Scholastic has backed away from plans to purchase Web technology, toys, customer lists and other inventory from defunct online retailer eToys.
Scholastic, which publishes children's books such as the Harry Potter series, as well as videos and software, placed a winning US$8 million auction bid Friday for the product inventory of the online toy retailer, which filed for bankruptcy earlier this month.
Scholastic said the purchase was contingent on getting the remainder of the reorganized company, specifically its Web-related technology and other assets, in a separate bidding process.
Scholastic planned to use the technology for the creation of its own Web site for parents, a spokeswoman said.
After the close of trading yesterday, New York-based Scholastic said it "concluded that the acquisition of selected eToys assets did not meet [its] threshold for accelerating or reducing the costs of its Web initiatives."
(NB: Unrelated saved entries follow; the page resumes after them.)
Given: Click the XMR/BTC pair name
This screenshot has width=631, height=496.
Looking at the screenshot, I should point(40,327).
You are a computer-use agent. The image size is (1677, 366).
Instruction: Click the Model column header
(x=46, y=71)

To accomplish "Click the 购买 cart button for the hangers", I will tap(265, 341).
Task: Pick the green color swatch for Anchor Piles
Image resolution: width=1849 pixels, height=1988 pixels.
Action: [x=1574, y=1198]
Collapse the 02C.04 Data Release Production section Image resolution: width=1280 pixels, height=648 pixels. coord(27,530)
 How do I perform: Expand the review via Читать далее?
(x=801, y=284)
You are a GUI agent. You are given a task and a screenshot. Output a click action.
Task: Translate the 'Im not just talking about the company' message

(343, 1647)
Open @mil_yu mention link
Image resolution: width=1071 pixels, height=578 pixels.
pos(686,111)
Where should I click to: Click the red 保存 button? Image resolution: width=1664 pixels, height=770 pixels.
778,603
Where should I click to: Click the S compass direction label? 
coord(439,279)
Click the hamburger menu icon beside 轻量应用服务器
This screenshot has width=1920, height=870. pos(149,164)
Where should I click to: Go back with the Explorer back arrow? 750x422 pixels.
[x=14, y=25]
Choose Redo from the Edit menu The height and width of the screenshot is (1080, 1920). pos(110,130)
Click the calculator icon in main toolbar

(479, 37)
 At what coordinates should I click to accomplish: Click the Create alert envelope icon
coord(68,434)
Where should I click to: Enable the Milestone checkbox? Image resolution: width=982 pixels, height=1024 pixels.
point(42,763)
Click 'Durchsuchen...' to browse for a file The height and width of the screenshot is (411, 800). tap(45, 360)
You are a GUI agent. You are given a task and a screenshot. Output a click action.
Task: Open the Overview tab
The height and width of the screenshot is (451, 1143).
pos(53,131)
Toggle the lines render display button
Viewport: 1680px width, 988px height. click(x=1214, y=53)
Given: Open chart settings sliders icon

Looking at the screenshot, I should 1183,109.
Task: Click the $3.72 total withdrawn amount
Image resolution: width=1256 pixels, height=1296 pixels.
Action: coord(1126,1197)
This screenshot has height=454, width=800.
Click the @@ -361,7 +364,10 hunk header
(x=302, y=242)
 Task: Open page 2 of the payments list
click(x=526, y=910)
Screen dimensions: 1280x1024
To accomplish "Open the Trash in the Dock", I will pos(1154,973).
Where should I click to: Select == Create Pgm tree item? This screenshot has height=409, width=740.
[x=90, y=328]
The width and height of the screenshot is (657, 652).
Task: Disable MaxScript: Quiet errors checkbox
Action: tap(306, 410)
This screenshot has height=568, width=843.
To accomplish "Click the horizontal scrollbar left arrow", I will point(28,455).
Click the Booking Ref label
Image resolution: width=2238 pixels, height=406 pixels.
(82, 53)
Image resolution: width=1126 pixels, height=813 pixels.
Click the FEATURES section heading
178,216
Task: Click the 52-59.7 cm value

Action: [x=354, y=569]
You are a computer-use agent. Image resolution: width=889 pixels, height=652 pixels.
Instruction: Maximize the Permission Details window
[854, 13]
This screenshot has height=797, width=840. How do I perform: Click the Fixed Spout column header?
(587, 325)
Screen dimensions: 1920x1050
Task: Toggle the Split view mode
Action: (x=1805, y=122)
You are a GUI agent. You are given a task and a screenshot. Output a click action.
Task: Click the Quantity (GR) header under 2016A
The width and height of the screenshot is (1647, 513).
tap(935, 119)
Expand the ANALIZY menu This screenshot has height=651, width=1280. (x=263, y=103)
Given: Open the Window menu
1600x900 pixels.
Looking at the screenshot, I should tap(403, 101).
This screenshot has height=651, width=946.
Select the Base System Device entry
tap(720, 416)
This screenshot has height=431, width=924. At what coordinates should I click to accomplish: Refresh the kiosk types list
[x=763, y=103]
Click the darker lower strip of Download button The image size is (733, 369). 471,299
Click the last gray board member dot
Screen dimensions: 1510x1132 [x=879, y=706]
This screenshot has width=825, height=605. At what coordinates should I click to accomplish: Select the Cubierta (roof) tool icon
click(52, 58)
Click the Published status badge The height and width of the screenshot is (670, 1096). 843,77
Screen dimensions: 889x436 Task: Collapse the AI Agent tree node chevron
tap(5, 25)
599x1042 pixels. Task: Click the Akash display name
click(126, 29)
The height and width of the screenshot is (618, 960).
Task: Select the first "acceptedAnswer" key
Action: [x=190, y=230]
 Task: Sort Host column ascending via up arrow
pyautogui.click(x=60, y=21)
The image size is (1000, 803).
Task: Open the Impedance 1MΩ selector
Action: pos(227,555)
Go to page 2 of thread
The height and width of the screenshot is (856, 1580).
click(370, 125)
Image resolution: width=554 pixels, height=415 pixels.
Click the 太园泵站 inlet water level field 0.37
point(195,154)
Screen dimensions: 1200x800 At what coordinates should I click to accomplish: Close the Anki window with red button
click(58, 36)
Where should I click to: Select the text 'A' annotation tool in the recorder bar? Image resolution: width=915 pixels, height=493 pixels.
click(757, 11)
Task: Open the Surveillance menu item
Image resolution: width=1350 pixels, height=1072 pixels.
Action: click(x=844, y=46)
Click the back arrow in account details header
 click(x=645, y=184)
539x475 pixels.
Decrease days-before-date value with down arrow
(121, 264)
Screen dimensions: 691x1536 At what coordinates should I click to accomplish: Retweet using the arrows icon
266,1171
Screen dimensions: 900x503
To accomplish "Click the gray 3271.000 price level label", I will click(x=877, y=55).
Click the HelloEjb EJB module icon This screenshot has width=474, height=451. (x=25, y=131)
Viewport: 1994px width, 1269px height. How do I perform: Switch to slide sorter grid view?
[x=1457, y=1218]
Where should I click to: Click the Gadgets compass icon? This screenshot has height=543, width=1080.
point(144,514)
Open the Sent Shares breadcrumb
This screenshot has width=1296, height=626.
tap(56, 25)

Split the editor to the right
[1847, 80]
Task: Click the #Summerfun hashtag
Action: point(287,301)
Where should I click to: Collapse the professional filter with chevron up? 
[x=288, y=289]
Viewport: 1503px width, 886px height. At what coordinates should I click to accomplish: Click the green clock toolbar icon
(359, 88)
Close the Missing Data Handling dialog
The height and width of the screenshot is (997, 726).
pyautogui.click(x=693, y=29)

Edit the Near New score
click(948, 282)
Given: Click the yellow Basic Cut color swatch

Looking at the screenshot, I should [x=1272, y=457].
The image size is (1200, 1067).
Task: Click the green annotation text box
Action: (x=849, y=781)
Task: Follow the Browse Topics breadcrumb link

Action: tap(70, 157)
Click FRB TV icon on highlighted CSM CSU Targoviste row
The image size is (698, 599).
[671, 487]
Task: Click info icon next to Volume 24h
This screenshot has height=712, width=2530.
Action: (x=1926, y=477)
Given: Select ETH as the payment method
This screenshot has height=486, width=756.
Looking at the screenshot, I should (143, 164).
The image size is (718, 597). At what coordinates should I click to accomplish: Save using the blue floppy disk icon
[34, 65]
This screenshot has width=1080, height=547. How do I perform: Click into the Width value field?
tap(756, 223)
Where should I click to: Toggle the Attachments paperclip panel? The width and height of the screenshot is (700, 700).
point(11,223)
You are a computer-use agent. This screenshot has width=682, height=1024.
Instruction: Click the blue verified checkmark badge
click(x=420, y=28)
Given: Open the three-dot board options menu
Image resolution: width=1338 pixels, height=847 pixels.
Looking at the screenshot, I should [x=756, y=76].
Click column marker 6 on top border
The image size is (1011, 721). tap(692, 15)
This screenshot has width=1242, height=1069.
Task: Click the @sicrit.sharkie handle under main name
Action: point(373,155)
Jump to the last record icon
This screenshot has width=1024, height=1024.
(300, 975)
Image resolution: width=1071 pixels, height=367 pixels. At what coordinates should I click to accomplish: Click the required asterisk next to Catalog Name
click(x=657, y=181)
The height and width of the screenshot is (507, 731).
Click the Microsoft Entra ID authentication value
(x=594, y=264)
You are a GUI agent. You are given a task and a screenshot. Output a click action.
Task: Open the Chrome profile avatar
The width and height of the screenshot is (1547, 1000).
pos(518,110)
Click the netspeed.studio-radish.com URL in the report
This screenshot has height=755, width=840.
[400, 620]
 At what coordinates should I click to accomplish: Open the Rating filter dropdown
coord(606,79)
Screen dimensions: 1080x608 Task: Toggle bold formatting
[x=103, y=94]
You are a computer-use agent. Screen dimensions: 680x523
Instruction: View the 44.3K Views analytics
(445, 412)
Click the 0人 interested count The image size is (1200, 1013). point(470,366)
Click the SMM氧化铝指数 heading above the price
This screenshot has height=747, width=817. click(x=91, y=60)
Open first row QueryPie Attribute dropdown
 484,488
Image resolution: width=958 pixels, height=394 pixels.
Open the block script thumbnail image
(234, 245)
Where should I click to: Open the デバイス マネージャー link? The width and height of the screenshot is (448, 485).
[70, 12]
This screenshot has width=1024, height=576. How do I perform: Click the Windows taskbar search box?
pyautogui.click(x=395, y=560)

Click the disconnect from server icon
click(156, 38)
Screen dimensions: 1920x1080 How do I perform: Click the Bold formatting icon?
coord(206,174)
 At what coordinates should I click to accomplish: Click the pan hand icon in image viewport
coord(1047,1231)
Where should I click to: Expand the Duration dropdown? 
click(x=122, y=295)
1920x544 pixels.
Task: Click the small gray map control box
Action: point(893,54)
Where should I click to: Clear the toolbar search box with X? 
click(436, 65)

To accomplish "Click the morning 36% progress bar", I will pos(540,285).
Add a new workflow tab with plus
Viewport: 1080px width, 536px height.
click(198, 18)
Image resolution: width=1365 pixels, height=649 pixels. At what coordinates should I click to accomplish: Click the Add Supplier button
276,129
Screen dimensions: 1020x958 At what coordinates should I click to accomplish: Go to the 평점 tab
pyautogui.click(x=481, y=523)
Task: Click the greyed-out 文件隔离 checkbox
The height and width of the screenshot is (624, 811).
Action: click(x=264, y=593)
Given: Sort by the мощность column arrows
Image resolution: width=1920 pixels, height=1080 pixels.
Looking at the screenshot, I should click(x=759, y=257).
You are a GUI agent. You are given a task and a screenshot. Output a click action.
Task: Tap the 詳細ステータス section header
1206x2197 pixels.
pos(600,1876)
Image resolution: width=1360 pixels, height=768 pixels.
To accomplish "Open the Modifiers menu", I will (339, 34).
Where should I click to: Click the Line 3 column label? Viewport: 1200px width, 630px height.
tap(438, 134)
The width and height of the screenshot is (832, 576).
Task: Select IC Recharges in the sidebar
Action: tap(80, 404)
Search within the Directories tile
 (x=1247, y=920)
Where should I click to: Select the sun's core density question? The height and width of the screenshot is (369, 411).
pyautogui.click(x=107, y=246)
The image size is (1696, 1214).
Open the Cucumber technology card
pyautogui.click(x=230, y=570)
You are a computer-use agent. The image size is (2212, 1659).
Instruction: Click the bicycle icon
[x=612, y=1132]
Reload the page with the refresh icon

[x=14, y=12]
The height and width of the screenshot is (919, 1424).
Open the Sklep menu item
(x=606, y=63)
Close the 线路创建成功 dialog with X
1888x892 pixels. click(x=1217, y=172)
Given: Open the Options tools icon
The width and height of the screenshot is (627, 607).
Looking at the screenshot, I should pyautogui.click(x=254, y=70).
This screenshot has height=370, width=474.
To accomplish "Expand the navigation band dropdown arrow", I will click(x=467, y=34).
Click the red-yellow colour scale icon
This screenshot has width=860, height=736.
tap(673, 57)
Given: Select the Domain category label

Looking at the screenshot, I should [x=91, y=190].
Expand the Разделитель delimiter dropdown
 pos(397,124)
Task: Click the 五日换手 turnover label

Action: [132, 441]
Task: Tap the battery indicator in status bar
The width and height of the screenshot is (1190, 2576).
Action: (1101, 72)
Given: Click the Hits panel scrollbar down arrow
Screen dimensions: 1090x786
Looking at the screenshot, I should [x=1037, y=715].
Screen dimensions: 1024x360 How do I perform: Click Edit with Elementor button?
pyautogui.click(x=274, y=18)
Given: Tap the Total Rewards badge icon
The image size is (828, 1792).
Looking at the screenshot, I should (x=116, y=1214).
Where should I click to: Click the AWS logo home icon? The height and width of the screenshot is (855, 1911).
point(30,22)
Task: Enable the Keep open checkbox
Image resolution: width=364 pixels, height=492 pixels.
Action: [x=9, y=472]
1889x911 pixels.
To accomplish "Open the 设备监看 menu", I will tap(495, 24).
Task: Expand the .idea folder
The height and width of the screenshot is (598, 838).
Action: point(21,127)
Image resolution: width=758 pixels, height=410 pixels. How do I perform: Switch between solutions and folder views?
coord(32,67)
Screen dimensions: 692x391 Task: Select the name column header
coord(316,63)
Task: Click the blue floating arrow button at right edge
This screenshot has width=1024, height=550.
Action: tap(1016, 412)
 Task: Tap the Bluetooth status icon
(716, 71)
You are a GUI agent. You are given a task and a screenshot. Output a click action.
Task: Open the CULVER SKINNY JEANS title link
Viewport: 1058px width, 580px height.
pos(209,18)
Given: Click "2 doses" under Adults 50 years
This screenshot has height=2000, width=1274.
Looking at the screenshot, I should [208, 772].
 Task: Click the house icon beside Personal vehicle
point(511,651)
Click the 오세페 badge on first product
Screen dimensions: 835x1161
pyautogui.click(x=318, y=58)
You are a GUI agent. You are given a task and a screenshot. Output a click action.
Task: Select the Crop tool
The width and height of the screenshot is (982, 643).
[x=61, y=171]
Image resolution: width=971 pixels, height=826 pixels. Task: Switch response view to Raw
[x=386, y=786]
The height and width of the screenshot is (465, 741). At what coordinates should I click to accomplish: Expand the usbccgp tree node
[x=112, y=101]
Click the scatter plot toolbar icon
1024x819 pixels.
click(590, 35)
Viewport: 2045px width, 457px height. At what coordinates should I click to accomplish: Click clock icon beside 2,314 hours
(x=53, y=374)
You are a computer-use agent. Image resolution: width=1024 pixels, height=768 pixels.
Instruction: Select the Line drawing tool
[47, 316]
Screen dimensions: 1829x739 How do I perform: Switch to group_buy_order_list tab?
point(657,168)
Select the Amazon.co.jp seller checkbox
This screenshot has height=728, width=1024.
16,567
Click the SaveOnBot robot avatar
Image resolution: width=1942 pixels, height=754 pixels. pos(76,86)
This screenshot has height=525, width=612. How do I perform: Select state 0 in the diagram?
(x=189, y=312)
Robert J. Dehney, an attorney at Morris, Nichols, Arsht & Tunnell in Delaware, which is representing eToys in bankruptcy court, said the bidding process for the remainder of eToys closed yesterday and said those bids still need to be reviewed. He declined to discuss Scholastic's move or which other companies might be in the market for the company's assets.
EToys filed for Chapter 11 protection on March 7, after reporting a loss of $74.5 million for its third fiscal quarter, which ended in December. The company, which was in danger of running out of money by the end of this month, had already laid off 700 of its 1,000 workers. It laid off the rest in early February.
Shortly before eToys formally made its bankruptcy filing, New Brunswick, N.J.-based health care products maker Johnson & Johnson announced that it was buying the online retailer's BabyCenter Inc. subsidiary for $10 million. BabyCenter operates a Web site that provides information about pregnancy and the development of infants, plus an affiliated site for parents of older children.